Las principales universidades alegan que forman líderes. Ser líder se ha vuelto sinónimo de tener altos logros académicos, destacar entre los pares y convertirse en un personaje dominante en el futuro. Pero en realidad, todas esas menciones al liderazgo apuntan a la ambición de ganar en la escalada para llegar a la cima en la jerarquía organizacional. En esa acepción se trata de un liderazgo vacío de contenido social, porque alude más bien al talento para maniobrar y escalar.

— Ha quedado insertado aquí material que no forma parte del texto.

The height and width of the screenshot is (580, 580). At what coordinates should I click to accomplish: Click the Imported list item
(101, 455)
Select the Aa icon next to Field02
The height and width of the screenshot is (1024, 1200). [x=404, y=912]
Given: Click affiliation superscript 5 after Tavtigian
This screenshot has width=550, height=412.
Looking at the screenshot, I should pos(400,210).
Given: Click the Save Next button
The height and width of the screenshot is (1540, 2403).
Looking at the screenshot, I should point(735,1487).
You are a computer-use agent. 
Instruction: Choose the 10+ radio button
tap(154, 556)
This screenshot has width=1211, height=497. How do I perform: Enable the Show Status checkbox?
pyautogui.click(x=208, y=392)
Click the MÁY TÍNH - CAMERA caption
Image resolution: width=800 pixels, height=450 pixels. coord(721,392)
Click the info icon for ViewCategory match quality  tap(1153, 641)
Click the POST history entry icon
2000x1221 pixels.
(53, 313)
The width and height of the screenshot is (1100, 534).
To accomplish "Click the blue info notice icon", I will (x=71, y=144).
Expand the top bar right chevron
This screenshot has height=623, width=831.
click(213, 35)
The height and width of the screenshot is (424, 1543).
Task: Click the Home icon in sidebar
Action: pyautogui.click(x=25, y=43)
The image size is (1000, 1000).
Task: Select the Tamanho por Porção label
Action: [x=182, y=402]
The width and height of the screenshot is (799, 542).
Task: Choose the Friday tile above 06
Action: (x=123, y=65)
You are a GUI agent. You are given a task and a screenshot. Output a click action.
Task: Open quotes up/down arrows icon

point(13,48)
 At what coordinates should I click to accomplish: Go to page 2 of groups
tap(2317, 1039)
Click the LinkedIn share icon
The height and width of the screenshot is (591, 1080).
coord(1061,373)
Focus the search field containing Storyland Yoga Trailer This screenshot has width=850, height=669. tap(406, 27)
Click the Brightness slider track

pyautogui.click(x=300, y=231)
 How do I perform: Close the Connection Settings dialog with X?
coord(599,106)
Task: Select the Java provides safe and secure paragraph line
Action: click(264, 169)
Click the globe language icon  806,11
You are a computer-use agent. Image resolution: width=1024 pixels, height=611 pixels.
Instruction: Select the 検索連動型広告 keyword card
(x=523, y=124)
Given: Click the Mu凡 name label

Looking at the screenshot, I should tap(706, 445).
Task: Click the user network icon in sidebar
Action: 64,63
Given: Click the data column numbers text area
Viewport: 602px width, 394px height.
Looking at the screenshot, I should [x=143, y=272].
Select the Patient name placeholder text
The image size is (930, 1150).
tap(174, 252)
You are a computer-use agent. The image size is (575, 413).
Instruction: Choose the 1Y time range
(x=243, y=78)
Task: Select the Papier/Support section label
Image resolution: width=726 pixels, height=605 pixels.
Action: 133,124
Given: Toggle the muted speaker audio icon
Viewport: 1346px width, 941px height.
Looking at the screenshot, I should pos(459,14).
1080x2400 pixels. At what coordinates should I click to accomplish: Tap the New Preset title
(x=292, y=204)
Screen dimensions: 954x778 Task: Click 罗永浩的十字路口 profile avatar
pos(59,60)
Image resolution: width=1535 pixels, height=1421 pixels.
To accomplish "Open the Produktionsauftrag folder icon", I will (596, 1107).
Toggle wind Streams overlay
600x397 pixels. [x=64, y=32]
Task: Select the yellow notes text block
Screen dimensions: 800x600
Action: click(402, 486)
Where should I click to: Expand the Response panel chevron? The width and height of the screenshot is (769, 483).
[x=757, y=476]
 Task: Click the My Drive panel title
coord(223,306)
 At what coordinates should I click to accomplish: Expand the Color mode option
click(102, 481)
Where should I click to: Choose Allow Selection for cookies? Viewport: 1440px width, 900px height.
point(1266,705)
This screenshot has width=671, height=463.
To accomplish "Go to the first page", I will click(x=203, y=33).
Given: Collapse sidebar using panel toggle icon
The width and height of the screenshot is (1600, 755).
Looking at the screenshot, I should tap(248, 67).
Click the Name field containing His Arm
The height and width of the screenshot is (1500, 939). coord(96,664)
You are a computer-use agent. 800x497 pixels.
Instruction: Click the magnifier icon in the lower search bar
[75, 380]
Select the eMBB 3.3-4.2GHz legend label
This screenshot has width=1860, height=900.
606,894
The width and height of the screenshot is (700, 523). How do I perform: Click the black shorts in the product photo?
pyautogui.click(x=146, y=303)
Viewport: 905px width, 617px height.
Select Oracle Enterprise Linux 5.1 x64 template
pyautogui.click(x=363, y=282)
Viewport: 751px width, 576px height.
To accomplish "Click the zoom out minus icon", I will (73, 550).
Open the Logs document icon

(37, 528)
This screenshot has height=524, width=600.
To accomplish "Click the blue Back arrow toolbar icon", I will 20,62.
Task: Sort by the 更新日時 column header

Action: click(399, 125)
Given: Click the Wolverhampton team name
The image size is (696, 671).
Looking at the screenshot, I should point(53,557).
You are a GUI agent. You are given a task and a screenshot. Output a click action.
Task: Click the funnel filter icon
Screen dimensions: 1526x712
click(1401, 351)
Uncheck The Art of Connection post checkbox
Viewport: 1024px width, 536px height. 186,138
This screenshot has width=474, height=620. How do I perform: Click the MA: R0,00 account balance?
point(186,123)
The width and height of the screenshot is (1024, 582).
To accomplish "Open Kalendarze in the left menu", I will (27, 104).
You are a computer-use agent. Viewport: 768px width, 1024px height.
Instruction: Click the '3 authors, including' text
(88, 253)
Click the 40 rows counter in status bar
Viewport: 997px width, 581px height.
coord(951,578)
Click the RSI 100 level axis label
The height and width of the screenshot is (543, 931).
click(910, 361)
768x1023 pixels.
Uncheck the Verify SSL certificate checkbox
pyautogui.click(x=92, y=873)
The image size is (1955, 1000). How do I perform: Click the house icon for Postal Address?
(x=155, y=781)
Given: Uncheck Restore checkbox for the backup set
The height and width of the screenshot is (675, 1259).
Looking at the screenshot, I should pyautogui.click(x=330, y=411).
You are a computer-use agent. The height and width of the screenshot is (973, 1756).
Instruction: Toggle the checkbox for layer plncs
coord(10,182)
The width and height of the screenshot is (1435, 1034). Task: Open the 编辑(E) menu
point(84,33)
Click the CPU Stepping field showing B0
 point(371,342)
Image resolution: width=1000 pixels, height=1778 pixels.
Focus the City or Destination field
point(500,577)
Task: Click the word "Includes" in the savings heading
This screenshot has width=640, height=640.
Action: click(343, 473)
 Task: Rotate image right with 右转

Nada cercano al concepto tradicional del liderazgo inspirador que alude al sentido del deber, honor, coraje, dureza, gracia, desinterés personal, devoción por el beneficio de los demás.

Quien sabe habría que reconocer que los mejores líderes son pensadores, personas capaces de reflexionar críticamente en relación a las organizaciones y la sociedad a la que pertenecen, capaces de hacer preguntas más que dar respuestas, que no solo saben cómo hacer que las cosas se hagan sino también si vale la pena hacerlas, que no proponen los caminos a seguir sino los hacen emerger del grupo y son capaces de formular nuevas direcciones para hacer las cosas.

Todo ello demanda imaginación y coraje, no solo para promover esas ideas sino para resistir a todos los que las quieran sabotear.

Quizá si formáramos en ese tipo de liderazgo en ambientes educativos y con enfoques menos jerarquizadores donde lo más importante es ganar y derrotar a otros, tendríamos una sociedad más inclusiva, generosa y solidaria.